Ketones engage in many organic reactions. The most important reactions follow from the susceptibility of the carbonyl carbon toward nucleophilic addition and the tendency for the enolates to add to electrophiles. Nucleophilic additions include in approximate order of their generality:[6]

  • With water (hydration) gives geminal diols, which are usually not formed in appreciable (or observable) amounts
  • With an acetylide to give the α-hydroxyalkyne
  • With ammonia or a primary amine gives an imine
  • With secondary amine gives an enamine
  • With Grignard and organolithium reagents to give, after aqueous workup, a tertiary alcohol
  • With an alcohols or alkoxides to gives the hemiketal or its conjugate base. With a diol to the ketal. This reaction is employed to protect ketones.
  • With sodium amide resulting in C-C bond cleavage with formation of the amide RCONH2 and the alkane R'H, a reaction called the Haller-Bauer reaction.[7]
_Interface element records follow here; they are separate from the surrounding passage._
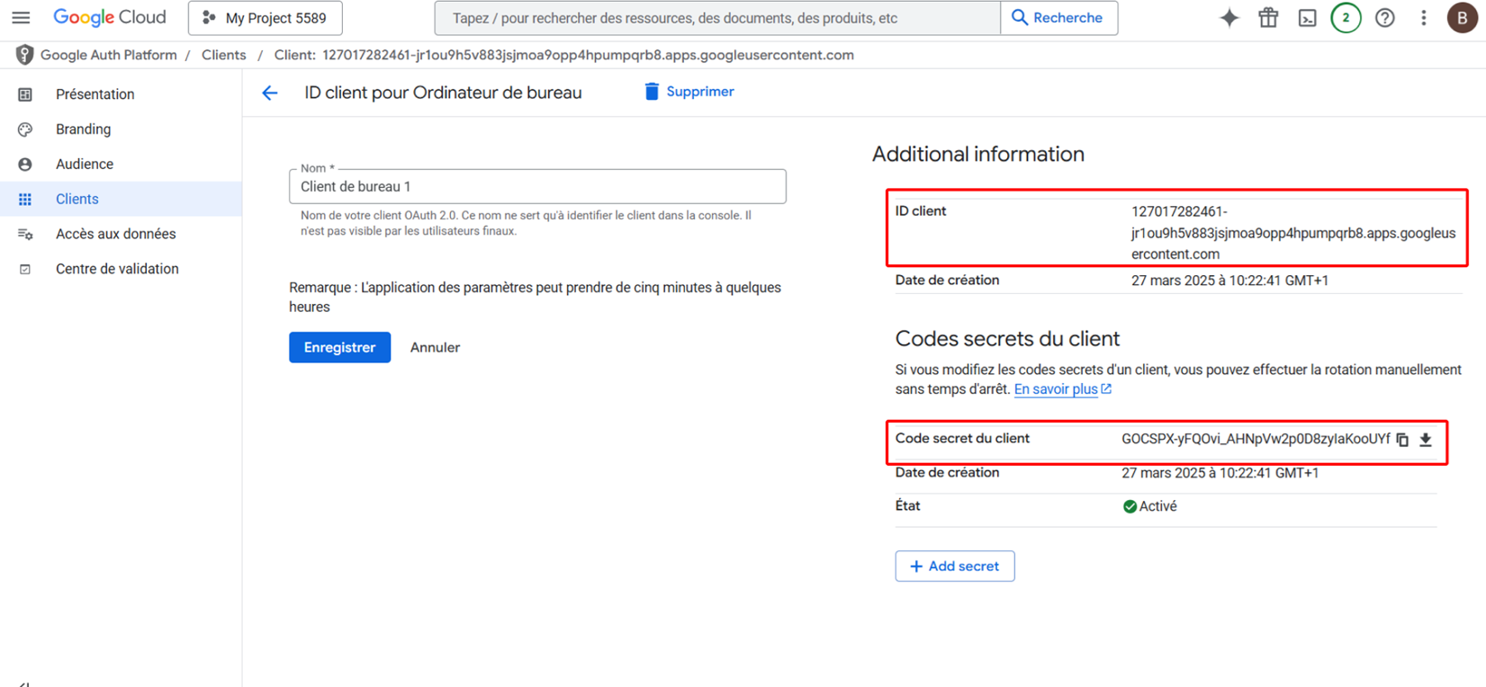Image resolution: width=1486 pixels, height=687 pixels.
Task: Activate Cloud Shell terminal icon
Action: 1307,18
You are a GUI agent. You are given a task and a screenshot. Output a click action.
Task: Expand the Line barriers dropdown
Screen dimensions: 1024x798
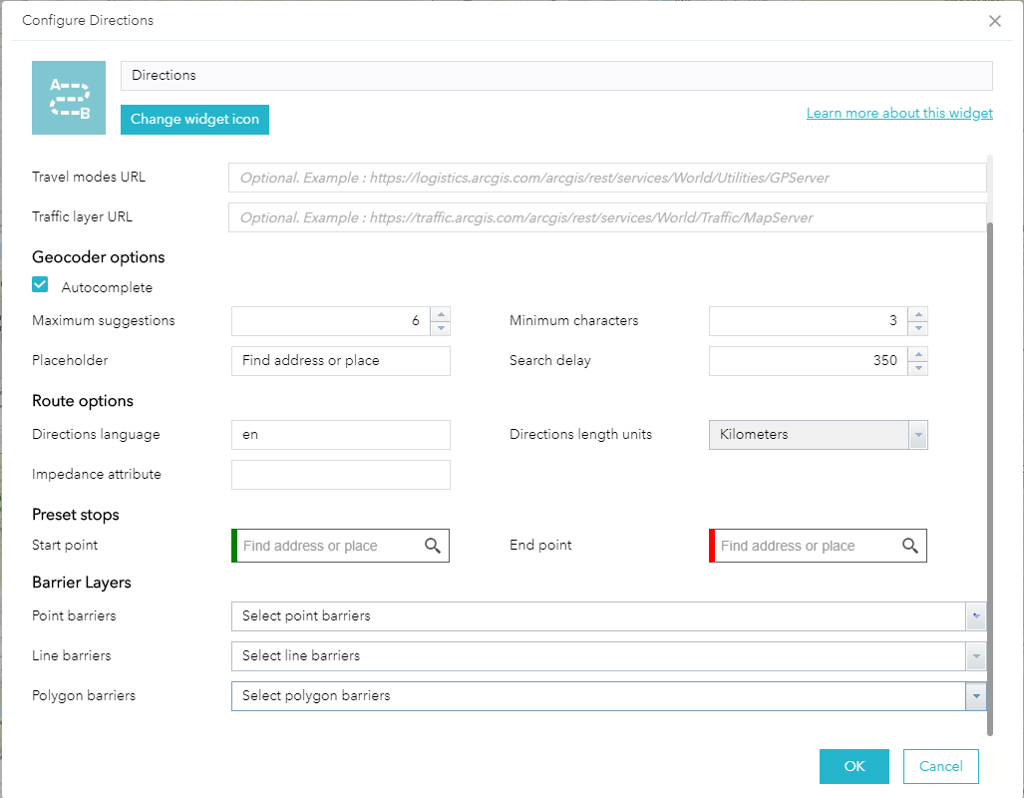(976, 656)
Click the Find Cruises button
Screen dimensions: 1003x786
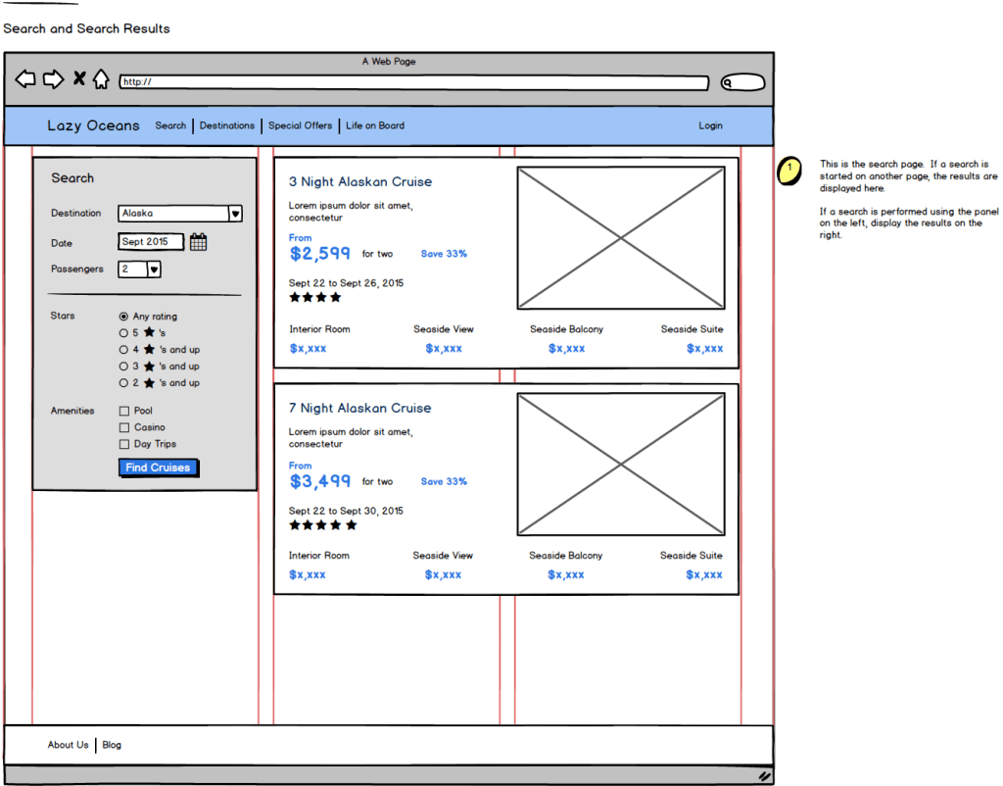pyautogui.click(x=159, y=467)
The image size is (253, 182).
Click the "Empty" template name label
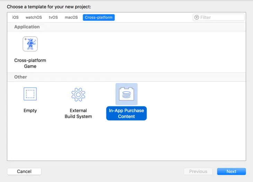(30, 111)
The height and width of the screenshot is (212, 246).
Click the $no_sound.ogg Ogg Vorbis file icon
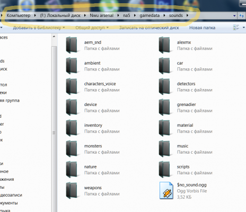click(166, 190)
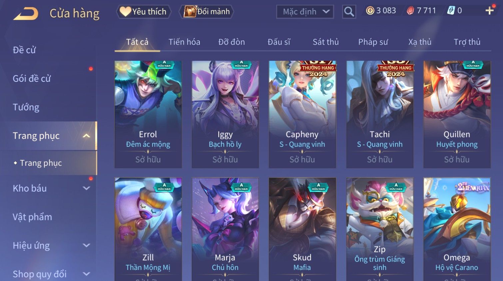Open Gói đề cử in sidebar
The height and width of the screenshot is (281, 503).
[x=32, y=78]
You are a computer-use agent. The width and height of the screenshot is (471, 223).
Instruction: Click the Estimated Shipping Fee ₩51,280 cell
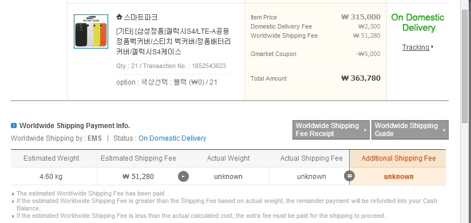(x=138, y=177)
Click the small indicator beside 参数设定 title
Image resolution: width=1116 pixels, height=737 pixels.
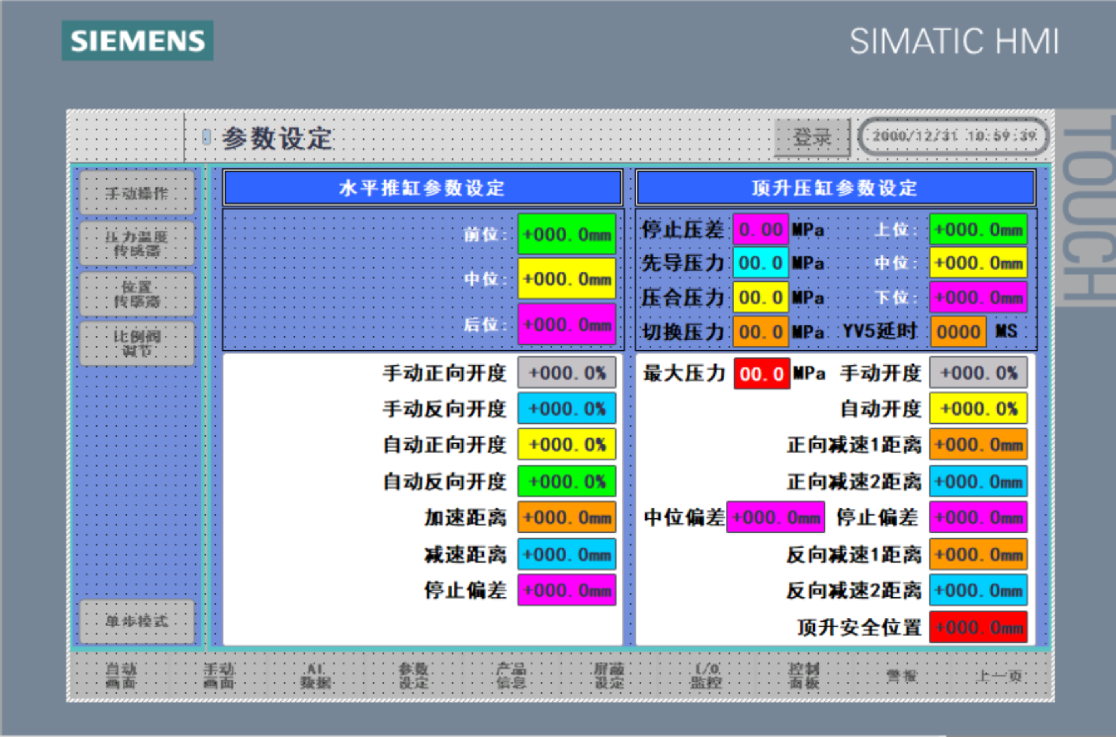tap(206, 137)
Electrophilic addition, reaction with an electrophile gives a resonance stabilized cation

Biochemistry

Ketones are pervasive in nature. The formation of organic compounds in photosynthesis occurs via the ketone ribulose-1,5-bisphosphate. Many sugars are ketones, known collectively as ketoses. The best known ketose is fructose, which exists as a cyclic hemiketal, which masks the ketone functional group. Fatty acid synthesis proceeds via ketones. Acetoacetate is an intermediate in the Kreb cycle which releases energy from sugars and carbohydrates.[8]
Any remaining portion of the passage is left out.